··· LISTED ENTRIES ···

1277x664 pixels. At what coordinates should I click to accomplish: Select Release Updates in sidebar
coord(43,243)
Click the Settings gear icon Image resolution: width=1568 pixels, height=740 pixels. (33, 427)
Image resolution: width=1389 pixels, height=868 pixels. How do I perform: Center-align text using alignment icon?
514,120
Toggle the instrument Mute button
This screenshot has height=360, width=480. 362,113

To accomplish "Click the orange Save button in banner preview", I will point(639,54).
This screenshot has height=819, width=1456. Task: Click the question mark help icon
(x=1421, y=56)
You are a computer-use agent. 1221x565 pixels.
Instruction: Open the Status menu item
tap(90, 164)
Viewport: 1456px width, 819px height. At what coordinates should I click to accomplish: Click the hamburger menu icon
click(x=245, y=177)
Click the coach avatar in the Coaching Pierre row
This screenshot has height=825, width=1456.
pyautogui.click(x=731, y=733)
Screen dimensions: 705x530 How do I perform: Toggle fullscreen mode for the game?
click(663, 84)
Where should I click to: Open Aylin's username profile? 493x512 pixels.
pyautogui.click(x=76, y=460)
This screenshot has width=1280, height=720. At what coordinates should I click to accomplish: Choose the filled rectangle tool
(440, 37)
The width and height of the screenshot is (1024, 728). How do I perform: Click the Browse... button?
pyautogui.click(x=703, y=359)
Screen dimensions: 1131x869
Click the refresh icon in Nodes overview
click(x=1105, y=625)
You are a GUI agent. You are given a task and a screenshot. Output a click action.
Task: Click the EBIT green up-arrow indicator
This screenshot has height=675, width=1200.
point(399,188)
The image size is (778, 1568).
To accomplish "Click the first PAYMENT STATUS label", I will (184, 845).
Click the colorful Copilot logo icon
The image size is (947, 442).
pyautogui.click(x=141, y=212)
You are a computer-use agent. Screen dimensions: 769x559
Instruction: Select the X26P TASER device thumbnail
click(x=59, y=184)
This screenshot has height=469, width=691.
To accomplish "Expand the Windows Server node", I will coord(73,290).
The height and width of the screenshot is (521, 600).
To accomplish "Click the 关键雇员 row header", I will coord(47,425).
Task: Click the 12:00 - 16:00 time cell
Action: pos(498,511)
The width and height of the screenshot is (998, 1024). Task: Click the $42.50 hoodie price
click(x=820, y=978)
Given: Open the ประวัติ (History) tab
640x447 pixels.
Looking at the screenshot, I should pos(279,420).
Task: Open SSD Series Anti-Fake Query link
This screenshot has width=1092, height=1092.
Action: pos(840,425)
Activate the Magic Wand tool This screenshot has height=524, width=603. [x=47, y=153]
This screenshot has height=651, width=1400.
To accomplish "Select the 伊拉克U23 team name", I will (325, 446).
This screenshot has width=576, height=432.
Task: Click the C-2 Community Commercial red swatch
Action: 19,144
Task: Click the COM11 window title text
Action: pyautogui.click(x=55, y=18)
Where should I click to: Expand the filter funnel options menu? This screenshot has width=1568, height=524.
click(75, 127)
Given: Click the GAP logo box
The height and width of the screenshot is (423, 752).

···

WORK ITEM. Your answer should consist of every record, printed exactly as given.

EXERCISE RESULT.
1277x664 pixels. At what coordinates should I click to accomplish: Select Release Updates in sidebar
coord(43,243)
Click the Settings gear icon Image resolution: width=1568 pixels, height=740 pixels. (33, 427)
Image resolution: width=1389 pixels, height=868 pixels. How do I perform: Center-align text using alignment icon?
514,120
Toggle the instrument Mute button
This screenshot has height=360, width=480. 362,113

To accomplish "Click the orange Save button in banner preview", I will point(639,54).
This screenshot has height=819, width=1456. Task: Click the question mark help icon
(x=1421, y=56)
You are a computer-use agent. 1221x565 pixels.
Instruction: Open the Status menu item
tap(90, 164)
Viewport: 1456px width, 819px height. At what coordinates should I click to accomplish: Click the hamburger menu icon
click(x=245, y=177)
Click the coach avatar in the Coaching Pierre row
This screenshot has height=825, width=1456.
pyautogui.click(x=731, y=733)
Screen dimensions: 705x530 How do I perform: Toggle fullscreen mode for the game?
click(663, 84)
Where should I click to: Open Aylin's username profile? 493x512 pixels.
pyautogui.click(x=76, y=460)
This screenshot has width=1280, height=720. At what coordinates should I click to accomplish: Choose the filled rectangle tool
(440, 37)
The width and height of the screenshot is (1024, 728). How do I perform: Click the Browse... button?
pyautogui.click(x=703, y=359)
Screen dimensions: 1131x869
Click the refresh icon in Nodes overview
click(x=1105, y=625)
You are a GUI agent. You are given a task and a screenshot. Output a click action.
Task: Click the EBIT green up-arrow indicator
This screenshot has height=675, width=1200.
point(399,188)
The image size is (778, 1568).
To accomplish "Click the first PAYMENT STATUS label", I will (184, 845).
Click the colorful Copilot logo icon
The image size is (947, 442).
pyautogui.click(x=141, y=212)
You are a computer-use agent. Screen dimensions: 769x559
Instruction: Select the X26P TASER device thumbnail
click(x=59, y=184)
This screenshot has height=469, width=691.
To accomplish "Expand the Windows Server node", I will coord(73,290).
The height and width of the screenshot is (521, 600).
To accomplish "Click the 关键雇员 row header", I will coord(47,425).
Task: Click the 12:00 - 16:00 time cell
Action: pos(498,511)
The width and height of the screenshot is (998, 1024). Task: Click the $42.50 hoodie price
click(x=820, y=978)
Given: Open the ประวัติ (History) tab
640x447 pixels.
Looking at the screenshot, I should pos(279,420).
Task: Open SSD Series Anti-Fake Query link
This screenshot has width=1092, height=1092.
Action: pos(840,425)
Activate the Magic Wand tool This screenshot has height=524, width=603. [x=47, y=153]
This screenshot has height=651, width=1400.
To accomplish "Select the 伊拉克U23 team name", I will (325, 446).
This screenshot has width=576, height=432.
Task: Click the C-2 Community Commercial red swatch
Action: 19,144
Task: Click the COM11 window title text
Action: pyautogui.click(x=55, y=18)
Where should I click to: Expand the filter funnel options menu? This screenshot has width=1568, height=524.
click(75, 127)
Given: Click the GAP logo box
The height and width of the screenshot is (423, 752).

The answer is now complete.